Suren Thiru, Head of Economics at the British Chambers, said: “Our latest survey indicates that underlying economic conditions remained exceptionally weak in the third quarter. While the declines in indicators of activity slowed as the UK economy gradually reopened, they remain well short of pre-pandemic levels with little sign of a swift ‘V’-shaped recovery.
“The manufacturing sector recorded the strongest improvements in the quarter while consumer-focused services firms, where social distancing restricts activity, saw more limited gains. The persistent weakness in cash flow is concerning as it leaves firms more vulnerable to external shocks, including further restrictions.”
He added: “While the Government’s Winter Economy Plan may provide a short-term boost, with restrictions tightening and the economic scarring caused by the pandemic starting to crystalise, the resulting gains in economic output are likely to fade over coming months.”
Responding to the findings Dr Adam Marshall, Director General of the British Chambers, said: “Our findings clearly demonstrate that business conditions remain fragile in the face of uncertainty, with the prospect of a difficult winter to come.

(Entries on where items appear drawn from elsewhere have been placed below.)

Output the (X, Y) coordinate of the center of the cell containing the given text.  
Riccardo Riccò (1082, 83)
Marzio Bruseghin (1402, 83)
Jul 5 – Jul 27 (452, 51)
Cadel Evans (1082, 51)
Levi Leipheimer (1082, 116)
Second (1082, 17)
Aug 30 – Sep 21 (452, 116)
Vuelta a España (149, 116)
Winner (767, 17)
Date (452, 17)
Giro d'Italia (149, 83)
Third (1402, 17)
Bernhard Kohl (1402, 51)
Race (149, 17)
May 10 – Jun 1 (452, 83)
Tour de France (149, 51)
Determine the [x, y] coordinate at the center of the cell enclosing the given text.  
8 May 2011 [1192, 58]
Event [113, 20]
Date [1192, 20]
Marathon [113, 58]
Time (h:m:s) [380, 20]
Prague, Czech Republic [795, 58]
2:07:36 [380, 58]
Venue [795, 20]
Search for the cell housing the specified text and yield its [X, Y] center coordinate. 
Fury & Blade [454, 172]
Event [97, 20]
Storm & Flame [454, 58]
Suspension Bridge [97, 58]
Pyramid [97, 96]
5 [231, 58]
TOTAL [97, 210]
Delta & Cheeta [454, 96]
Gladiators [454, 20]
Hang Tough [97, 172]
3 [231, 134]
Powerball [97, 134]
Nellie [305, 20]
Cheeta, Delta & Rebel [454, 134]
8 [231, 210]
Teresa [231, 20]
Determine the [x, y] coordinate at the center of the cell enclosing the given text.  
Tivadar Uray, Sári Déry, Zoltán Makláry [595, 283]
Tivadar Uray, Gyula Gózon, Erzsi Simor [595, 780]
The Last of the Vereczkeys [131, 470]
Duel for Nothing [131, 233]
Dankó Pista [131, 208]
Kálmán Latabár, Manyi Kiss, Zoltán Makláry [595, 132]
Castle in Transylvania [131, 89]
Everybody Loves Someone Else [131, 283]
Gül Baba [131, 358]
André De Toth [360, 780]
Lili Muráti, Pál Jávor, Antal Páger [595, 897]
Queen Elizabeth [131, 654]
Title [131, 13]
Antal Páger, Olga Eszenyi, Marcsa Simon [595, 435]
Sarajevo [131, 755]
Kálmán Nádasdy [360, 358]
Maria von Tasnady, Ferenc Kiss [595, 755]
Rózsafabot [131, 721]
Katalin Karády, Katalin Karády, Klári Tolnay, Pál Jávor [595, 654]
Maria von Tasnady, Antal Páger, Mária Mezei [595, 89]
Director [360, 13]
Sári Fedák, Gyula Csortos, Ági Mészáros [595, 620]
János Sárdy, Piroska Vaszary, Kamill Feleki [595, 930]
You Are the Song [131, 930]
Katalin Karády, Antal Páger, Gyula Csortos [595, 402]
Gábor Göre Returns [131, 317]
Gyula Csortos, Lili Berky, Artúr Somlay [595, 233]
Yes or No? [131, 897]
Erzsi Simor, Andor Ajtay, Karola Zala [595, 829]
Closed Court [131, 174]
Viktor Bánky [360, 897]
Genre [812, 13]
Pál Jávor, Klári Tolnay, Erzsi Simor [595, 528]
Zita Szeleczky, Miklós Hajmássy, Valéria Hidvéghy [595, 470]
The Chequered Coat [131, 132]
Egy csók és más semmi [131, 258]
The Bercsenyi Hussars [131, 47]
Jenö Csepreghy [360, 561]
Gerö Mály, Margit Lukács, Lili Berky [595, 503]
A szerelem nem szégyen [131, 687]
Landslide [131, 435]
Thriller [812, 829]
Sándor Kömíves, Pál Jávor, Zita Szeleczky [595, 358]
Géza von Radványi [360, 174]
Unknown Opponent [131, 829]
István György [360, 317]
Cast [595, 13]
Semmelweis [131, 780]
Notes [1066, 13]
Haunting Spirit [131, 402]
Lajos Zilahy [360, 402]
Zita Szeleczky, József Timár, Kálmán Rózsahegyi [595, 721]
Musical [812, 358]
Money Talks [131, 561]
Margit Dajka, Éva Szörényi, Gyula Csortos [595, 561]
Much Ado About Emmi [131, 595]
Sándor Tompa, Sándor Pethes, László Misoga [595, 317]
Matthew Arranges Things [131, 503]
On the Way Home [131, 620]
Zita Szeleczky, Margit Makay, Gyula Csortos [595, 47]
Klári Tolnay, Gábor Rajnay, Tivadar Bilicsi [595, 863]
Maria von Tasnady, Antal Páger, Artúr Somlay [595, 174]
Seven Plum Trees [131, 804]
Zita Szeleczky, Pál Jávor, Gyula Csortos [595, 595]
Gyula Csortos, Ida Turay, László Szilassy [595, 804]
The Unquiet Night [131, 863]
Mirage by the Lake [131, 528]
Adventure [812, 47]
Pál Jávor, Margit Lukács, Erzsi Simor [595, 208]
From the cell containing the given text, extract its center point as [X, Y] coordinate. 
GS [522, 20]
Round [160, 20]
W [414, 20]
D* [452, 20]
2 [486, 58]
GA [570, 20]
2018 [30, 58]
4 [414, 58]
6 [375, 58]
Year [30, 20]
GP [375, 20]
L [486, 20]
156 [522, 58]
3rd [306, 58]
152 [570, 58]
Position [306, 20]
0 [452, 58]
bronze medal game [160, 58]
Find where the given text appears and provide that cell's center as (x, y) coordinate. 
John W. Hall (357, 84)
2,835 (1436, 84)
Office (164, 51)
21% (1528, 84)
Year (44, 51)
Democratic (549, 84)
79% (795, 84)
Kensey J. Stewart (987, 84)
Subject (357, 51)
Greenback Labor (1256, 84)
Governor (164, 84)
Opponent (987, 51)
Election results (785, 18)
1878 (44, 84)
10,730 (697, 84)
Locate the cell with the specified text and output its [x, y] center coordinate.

“It is time to be direct. The economy will need more support, over and above the Chancellor’s welcome recent efforts. Ministers must stand ready to provide that support, and to strengthen measures to underpin business cash flow and jobs.
“The disappointing Test and Trace system must be improved to ensure as many businesses as possible can function through the winter and beyond. A Brexit deal must be reached to avoid yet more disruption. And above all, businesses need confidence and calm, clear communication to successfully navigate a tricky period ahead.”